Солдаты бросились гасить костер. Но пламя уже полыхало, и потушить костер было невозможно.
Тогда Крез стал с плачем громко упрекать Аполлона. Ведь столько жертв он принес в его святилище! Пусть теперь и Аполлон поможет Крезу и погасит разбушевавшийся костер.
Вдруг, словно по призыву Креза, неожиданно из-за горы надвинулась туча, разразилась гроза, хлынул ливень…
Костер погас.
«Это — знамение богов!» — со страхом подумал Кир.
И велел позвать к себе Креза.
Когда Крез, звеня цепями, сошел с костра и, несчастный пленник, с поникшей головой встал перед Киром, Кир спросил его:
— Кто же, Крез, внушил тебе мысль идти войной на мои владения и стать моим врагом, а не другом?
— Я сделал это, царь, на счастье тебе и на горе себе, — ответил Крез. — А виновато в этом эллинское божество, подвигнувшее меня на войну. Какой же разумный человек предпочтет войну миру? Ведь во время мира сыновья хоронят своих отцов, а во время войны — отцы хоронят сыновей.
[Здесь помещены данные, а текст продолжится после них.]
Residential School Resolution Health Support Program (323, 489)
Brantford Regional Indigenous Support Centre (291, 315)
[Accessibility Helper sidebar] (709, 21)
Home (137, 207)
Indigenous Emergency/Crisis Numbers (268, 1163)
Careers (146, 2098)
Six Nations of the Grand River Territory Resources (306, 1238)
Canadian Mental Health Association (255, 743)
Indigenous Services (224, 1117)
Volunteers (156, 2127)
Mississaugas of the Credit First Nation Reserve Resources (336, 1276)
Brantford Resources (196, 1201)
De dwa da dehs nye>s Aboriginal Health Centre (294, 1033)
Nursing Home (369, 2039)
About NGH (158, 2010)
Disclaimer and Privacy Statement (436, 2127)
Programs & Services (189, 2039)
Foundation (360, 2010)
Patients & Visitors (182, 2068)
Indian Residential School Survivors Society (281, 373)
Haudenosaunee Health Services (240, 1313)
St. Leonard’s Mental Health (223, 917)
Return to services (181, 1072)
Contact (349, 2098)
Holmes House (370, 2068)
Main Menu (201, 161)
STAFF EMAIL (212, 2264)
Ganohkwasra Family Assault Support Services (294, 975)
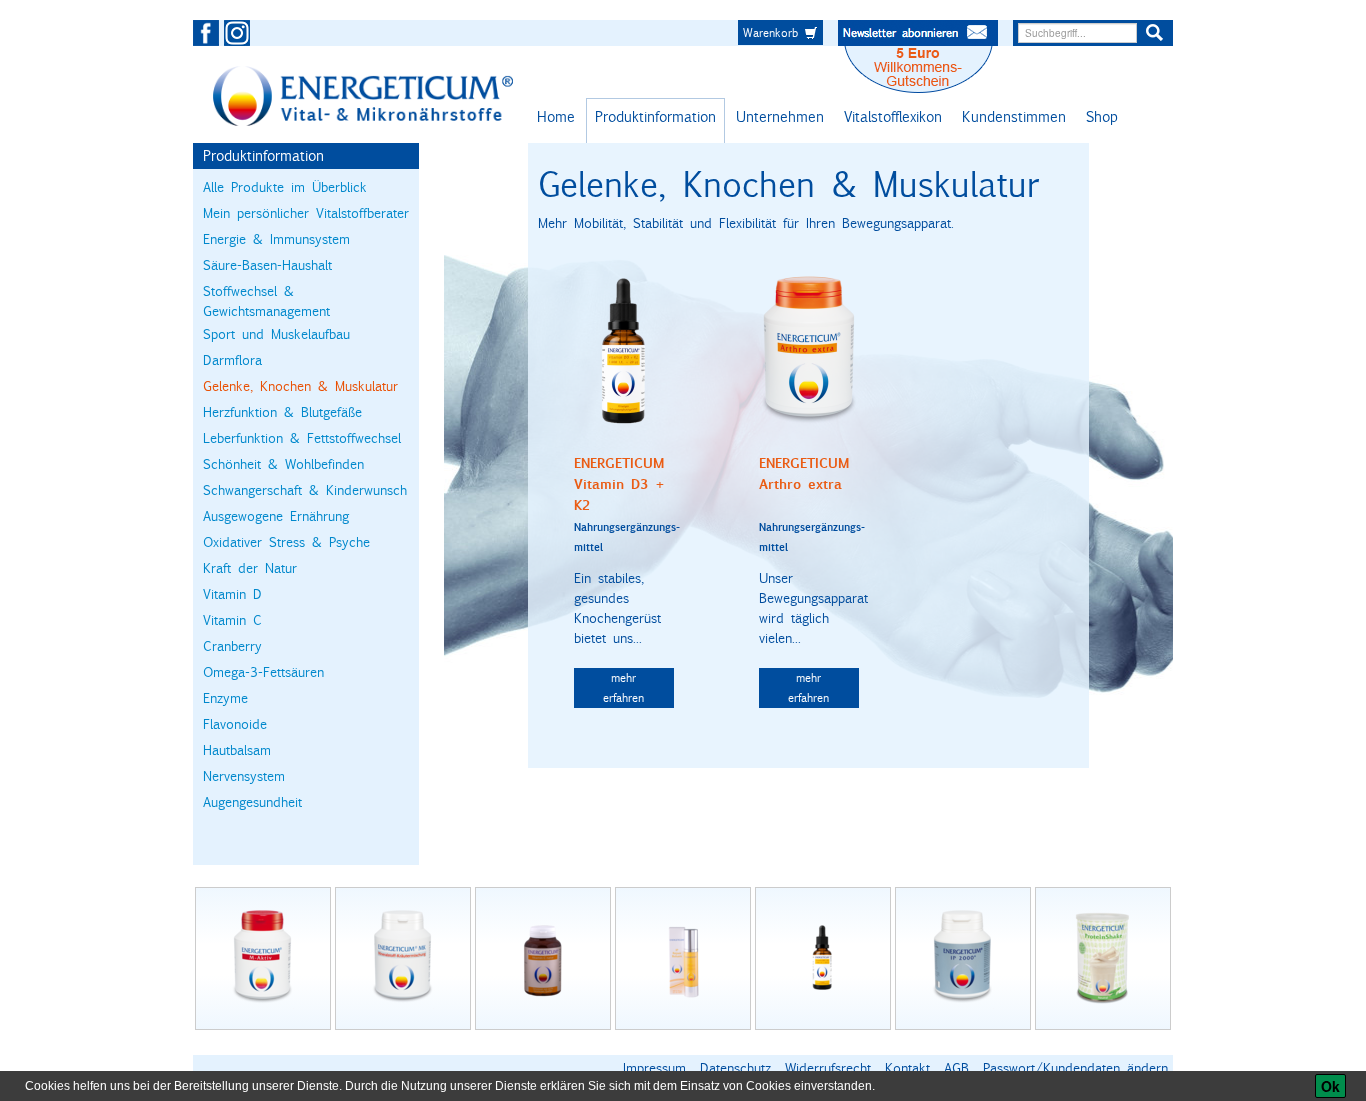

Слова Креза заставили Кира глубоко задуматься, Он велел снять с Креза оковы и посадил его рядом с собой. Но, к его удивлению и к удивлению всех окружающих, Креза это не обрадовало. Он оставался печальным и задумчивым.
Отвернувшись от Кира, он смотрел, как персы разоряют его любимые Сарды.
— Могу ли я тебе сказать, царь, — наконец спросил он, — или я должен молчать?
— Говори все, что желаешь, — ответил Кир.
Крез спросил:
— Эти солдаты — что они делают с таким рвением?